=== ITEMS ===

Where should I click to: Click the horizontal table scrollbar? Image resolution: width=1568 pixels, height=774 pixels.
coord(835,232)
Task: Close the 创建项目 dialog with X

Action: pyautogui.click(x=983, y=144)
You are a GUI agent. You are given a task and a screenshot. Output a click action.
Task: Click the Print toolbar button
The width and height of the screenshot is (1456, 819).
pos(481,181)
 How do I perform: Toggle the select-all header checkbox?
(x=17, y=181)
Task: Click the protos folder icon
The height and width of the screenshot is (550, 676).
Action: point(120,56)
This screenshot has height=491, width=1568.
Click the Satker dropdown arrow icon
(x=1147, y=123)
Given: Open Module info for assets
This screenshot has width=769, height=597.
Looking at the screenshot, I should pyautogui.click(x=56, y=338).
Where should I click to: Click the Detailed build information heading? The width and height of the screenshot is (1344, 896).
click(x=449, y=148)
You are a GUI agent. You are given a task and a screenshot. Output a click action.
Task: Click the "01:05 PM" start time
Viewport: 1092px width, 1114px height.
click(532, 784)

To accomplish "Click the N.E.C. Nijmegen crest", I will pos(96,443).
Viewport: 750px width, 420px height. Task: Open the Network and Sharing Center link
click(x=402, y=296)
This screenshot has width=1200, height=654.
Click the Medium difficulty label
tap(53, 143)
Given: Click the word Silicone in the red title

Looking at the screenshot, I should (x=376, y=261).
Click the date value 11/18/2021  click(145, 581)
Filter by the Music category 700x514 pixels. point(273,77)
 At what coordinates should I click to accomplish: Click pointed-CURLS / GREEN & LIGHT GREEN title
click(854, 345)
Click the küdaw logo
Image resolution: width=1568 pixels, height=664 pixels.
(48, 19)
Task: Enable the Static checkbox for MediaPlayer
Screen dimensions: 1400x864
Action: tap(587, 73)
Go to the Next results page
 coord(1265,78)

===

▶ [WHAT THE TASK ASKS]: Rewrite all the entries above, swapping "Viewport" for "Window" everywhere it appears and leaving everything else unchanged.

▶ [EXPECTED OUTPUT]:
Where should I click to: Click the horizontal table scrollbar? Image resolution: width=1568 pixels, height=774 pixels.
coord(835,232)
Task: Close the 创建项目 dialog with X

Action: pyautogui.click(x=983, y=144)
You are a GUI agent. You are given a task and a screenshot. Output a click action.
Task: Click the Print toolbar button
The width and height of the screenshot is (1456, 819).
pos(481,181)
 How do I perform: Toggle the select-all header checkbox?
(x=17, y=181)
Task: Click the protos folder icon
The height and width of the screenshot is (550, 676).
Action: point(120,56)
This screenshot has height=491, width=1568.
Click the Satker dropdown arrow icon
(x=1147, y=123)
Given: Open Module info for assets
This screenshot has width=769, height=597.
Looking at the screenshot, I should pyautogui.click(x=56, y=338).
Where should I click to: Click the Detailed build information heading? The width and height of the screenshot is (1344, 896).
click(x=449, y=148)
You are a GUI agent. You are given a task and a screenshot. Output a click action.
Task: Click the "01:05 PM" start time
Window: 1092px width, 1114px height.
click(532, 784)

To accomplish "Click the N.E.C. Nijmegen crest", I will pos(96,443).
Window: 750px width, 420px height. Task: Open the Network and Sharing Center link
click(x=402, y=296)
This screenshot has width=1200, height=654.
Click the Medium difficulty label
tap(53, 143)
Given: Click the word Silicone in the red title

Looking at the screenshot, I should (x=376, y=261).
Click the date value 11/18/2021  click(145, 581)
Filter by the Music category 700x514 pixels. point(273,77)
 At what coordinates should I click to accomplish: Click pointed-CURLS / GREEN & LIGHT GREEN title
click(854, 345)
Click the küdaw logo
Image resolution: width=1568 pixels, height=664 pixels.
(48, 19)
Task: Enable the Static checkbox for MediaPlayer
Screen dimensions: 1400x864
Action: tap(587, 73)
Go to the Next results page
 coord(1265,78)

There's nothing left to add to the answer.